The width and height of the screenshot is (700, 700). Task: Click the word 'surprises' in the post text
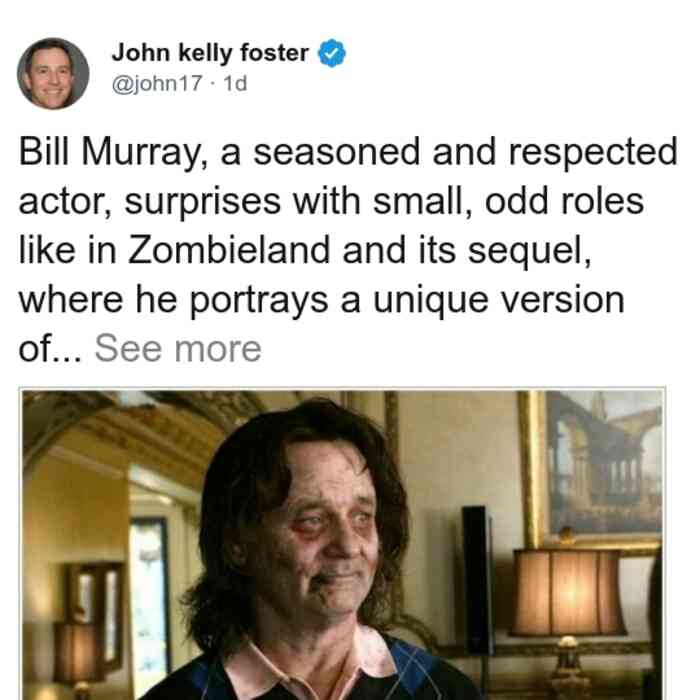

==

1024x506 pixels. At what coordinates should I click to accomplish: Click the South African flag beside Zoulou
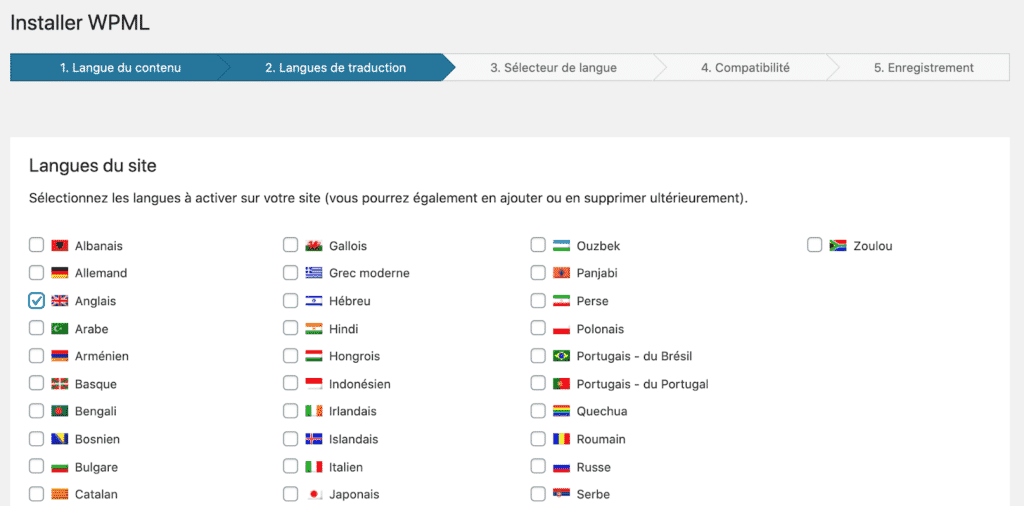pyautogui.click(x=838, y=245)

* * *

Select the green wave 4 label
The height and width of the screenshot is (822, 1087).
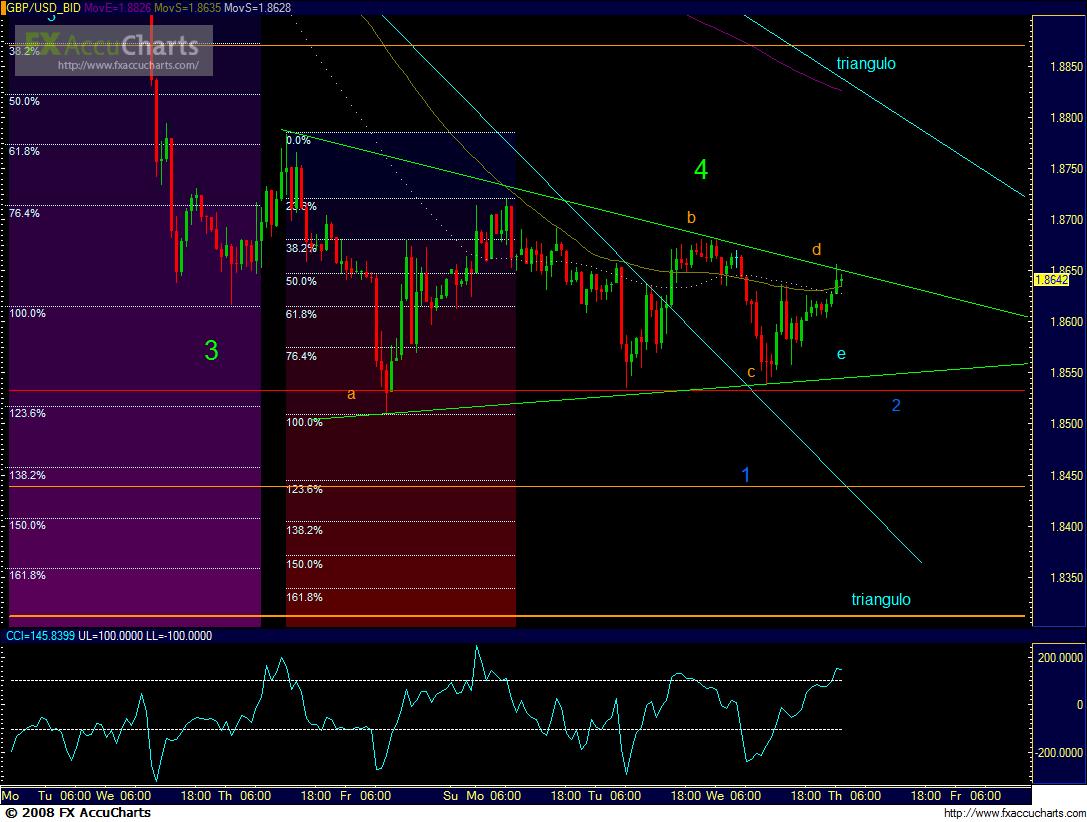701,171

- What the exercise asks -
Format the items from the line with "1024x506 pixels. At" to the line with "pyautogui.click(x=838, y=245)", both included, as a numbered list without blank lines, and leave the pictures out of the answer.

- Complete output -
1. 1024x506 pixels. At what coordinates should I click to accomplish: Click the South African flag beside Zoulou
2. pyautogui.click(x=838, y=245)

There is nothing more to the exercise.